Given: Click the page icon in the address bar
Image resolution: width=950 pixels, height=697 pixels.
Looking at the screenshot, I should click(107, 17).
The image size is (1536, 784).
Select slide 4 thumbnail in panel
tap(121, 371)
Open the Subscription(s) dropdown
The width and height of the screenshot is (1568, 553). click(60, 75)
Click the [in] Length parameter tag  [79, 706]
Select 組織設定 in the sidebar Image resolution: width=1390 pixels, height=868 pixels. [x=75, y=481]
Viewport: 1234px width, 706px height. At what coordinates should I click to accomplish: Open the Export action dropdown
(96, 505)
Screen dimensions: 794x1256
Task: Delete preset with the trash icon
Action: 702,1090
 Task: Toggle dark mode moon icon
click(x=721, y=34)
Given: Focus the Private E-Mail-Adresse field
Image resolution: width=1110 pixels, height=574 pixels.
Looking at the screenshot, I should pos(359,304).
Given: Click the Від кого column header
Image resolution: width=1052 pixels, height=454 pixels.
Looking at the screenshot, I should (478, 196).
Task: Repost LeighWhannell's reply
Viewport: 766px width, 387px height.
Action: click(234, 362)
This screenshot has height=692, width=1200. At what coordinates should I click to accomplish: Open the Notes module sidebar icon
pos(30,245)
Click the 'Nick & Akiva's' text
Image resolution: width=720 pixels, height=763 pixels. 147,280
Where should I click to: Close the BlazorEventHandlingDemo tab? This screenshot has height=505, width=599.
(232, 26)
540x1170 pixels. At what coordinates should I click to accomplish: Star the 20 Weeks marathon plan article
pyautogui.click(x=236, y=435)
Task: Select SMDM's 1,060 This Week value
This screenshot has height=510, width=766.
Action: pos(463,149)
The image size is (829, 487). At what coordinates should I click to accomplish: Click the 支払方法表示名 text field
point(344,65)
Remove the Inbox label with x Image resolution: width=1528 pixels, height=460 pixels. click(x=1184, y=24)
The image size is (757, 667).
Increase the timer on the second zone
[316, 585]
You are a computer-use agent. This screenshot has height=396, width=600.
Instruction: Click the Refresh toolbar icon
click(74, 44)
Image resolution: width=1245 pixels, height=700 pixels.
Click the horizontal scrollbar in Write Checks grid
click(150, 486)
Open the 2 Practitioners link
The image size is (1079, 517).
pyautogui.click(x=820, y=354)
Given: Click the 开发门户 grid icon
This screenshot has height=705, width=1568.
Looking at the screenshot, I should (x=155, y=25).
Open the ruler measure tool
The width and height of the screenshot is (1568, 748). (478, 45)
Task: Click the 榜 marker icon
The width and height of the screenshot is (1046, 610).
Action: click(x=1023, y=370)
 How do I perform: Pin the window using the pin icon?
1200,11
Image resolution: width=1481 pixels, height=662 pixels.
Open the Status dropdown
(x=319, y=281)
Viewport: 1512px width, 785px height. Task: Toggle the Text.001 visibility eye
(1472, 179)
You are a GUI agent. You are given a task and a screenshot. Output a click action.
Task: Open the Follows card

---

### PROMPT
Could you find every line in the records above that contains the word "agent" and copy it?

### ANSWER SPACE
You are a computer-use agent. This screenshot has height=396, width=600.
You are a GUI agent. You are given a task and a screenshot. Output a click action.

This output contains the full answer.